─── Record extracts ───
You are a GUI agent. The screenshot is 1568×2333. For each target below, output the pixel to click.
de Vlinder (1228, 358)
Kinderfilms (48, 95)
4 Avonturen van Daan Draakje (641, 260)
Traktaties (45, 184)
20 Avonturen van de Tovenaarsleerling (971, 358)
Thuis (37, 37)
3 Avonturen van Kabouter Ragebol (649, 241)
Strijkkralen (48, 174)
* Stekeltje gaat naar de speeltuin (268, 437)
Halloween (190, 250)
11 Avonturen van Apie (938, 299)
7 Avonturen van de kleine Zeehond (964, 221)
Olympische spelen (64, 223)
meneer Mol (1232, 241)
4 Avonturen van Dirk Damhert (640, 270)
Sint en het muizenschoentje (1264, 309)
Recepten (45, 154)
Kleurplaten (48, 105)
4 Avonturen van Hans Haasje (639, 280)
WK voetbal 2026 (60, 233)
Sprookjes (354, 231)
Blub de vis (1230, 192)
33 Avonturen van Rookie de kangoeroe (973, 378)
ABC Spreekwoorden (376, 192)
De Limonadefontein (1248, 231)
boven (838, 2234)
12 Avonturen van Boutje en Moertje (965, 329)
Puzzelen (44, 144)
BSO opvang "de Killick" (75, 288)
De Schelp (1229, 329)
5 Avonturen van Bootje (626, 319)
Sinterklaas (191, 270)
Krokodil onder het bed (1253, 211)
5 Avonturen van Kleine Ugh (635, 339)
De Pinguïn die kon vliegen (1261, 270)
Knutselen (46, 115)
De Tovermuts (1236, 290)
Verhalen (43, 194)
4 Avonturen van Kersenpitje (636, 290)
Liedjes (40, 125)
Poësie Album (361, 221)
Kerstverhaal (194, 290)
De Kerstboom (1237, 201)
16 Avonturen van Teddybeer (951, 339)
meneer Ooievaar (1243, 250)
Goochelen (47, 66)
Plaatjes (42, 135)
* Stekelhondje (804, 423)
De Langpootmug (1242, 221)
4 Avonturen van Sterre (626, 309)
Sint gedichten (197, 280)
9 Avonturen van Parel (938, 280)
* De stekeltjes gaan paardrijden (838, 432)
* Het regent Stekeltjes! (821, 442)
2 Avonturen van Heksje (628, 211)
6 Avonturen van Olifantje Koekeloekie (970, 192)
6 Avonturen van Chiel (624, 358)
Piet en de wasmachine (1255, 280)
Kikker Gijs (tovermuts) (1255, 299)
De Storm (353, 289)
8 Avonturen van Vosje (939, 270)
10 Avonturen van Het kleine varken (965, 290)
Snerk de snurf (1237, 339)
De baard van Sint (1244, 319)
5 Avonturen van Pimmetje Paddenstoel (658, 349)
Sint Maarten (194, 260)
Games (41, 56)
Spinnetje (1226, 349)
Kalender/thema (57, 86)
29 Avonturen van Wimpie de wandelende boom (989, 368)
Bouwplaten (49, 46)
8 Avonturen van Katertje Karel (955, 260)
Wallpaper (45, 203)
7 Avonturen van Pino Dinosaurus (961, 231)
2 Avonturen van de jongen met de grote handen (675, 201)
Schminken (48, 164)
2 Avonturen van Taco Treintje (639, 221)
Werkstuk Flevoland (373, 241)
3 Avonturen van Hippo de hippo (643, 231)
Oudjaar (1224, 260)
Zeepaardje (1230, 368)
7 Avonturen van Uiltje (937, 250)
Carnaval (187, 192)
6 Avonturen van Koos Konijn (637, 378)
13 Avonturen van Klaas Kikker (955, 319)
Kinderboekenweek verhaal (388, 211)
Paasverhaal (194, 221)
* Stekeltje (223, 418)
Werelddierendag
───
# [Assignment]
Go through the lines above. Select every one that has the string "Kikker".

# [Output]
Kikker Gijs (tovermuts) (1255, 299)
13 Avonturen van Klaas Kikker (955, 319)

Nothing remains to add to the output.